B. A person convicted of reckless driving is guilty of a class 2 misdemeanor.

C. In addition, the judge may require the surrender to a police officer of any driver license of the convicted person, shall report the conviction to the department and may order the driving privileges of the person to be suspended for a period of not more than ninety days. On receipt of the abstract of conviction and order, the department shall suspend the driving privilege of the person for the period of time ordered by the judge.

D. If a person who is convicted of a violation of this section has been previously convicted of a violation of this section, section 13-1102 or section 13-1103, subsection A, paragraph 1, in the driving of a vehicle, or section 28-708, 28-1381, 28-1382 or 28-1383 within a period of twenty-four months:

1. The person is guilty of a class 1 misdemeanor.

2. The person is not eligible for probation, pardon, suspension of sentence or release on any basis until the person has served not less than twenty days in jail.

3. The judge may require the surrender to a police officer of any driver license of the person and shall immediately forward the abstract of conviction to the department.

4. On receipt of the abstract of conviction, the department shall revoke the driving privilege of the person.

E. The dates of the commission of the offense are the determining factor in applying subsection D of this section.

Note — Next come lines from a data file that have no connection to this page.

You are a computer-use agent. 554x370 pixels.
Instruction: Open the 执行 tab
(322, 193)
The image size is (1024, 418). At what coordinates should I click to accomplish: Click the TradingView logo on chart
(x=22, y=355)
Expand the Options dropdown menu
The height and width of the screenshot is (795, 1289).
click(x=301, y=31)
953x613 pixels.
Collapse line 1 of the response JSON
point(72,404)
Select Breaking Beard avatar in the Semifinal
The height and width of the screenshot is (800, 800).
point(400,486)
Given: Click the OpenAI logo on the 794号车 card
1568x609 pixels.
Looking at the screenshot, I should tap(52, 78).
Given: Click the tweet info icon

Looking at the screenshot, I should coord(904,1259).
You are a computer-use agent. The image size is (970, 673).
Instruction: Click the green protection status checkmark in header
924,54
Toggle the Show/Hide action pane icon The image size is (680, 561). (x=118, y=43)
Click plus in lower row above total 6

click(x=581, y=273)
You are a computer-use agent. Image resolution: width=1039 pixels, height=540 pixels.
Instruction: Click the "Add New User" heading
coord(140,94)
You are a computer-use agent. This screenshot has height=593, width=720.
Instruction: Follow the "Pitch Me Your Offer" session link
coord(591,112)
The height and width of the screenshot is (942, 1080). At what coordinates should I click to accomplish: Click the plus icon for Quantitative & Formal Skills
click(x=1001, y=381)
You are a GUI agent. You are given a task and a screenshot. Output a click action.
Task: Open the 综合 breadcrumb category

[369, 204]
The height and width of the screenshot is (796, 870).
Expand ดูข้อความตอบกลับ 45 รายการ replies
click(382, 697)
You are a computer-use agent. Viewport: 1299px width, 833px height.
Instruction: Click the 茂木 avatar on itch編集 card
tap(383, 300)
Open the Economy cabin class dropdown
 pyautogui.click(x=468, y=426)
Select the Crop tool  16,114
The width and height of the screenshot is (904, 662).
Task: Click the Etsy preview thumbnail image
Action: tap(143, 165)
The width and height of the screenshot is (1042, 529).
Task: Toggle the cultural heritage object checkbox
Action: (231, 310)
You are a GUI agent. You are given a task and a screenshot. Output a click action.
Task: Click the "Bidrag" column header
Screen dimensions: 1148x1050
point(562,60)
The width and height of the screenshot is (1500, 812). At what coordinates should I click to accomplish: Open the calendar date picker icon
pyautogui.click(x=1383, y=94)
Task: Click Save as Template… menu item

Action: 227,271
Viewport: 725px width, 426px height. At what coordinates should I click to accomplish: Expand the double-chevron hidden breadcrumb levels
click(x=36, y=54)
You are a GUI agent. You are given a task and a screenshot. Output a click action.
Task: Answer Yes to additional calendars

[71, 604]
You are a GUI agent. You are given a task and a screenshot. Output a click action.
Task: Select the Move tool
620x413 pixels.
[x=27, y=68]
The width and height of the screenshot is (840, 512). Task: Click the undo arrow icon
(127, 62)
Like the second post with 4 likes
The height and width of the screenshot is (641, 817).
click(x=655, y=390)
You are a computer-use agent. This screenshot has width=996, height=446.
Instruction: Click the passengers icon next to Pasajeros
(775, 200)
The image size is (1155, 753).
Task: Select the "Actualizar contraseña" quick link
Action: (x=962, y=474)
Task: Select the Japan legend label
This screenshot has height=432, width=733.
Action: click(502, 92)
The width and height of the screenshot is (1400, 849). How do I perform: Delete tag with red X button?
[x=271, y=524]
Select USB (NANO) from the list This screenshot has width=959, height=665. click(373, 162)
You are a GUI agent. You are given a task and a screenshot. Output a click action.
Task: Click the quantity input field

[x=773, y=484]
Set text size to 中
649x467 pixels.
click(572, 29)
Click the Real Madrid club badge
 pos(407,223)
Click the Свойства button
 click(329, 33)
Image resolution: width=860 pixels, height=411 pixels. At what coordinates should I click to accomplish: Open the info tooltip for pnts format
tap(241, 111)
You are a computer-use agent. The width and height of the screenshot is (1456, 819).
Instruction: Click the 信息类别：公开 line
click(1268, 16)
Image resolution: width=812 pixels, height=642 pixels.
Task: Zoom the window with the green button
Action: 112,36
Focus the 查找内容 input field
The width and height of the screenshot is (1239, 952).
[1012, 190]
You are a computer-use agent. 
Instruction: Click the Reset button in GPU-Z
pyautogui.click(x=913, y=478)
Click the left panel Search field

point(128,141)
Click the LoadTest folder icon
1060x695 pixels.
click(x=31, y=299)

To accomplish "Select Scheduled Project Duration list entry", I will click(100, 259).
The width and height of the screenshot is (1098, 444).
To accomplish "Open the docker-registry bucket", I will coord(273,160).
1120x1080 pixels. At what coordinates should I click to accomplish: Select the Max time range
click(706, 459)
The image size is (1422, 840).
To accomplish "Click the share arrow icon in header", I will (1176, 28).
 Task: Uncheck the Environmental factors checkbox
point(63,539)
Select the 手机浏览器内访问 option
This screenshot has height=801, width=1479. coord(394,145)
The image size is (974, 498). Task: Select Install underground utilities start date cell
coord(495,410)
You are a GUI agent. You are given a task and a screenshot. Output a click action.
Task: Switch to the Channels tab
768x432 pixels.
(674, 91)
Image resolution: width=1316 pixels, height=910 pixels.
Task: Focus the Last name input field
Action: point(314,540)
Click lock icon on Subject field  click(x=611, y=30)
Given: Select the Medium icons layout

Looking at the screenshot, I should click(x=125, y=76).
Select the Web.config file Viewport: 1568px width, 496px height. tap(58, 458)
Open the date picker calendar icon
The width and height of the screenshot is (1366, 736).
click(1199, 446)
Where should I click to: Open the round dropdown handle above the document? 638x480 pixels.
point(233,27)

A second or subsequent violation for which a conviction occurs as provided in this section does not include a conviction for an offense arising out of the same series of acts.

F. On pronouncement of a jail sentence under this section, and after the court receives confirmation that the person is employed or is a student, the court may provide in the sentence that if the defendant is employed or is a student the defendant can continue employment or schooling for not more than twelve hours per day nor more than five days per week. The defendant shall spend the remaining days or parts of days in jail until the sentence is served and shall be allowed out of jail only long enough to complete the defendant's actual hours of employment or schooling.

In sum, the crime of Reckless Driving can carry some very onerous consequences including jail, fines, traffic school and a driver's license suspension.  However, unlike a DUI conviction, jail is merely discretionary.  Thus, a person convicted of Reckless Driving does not necessarily have to serve a term of jail.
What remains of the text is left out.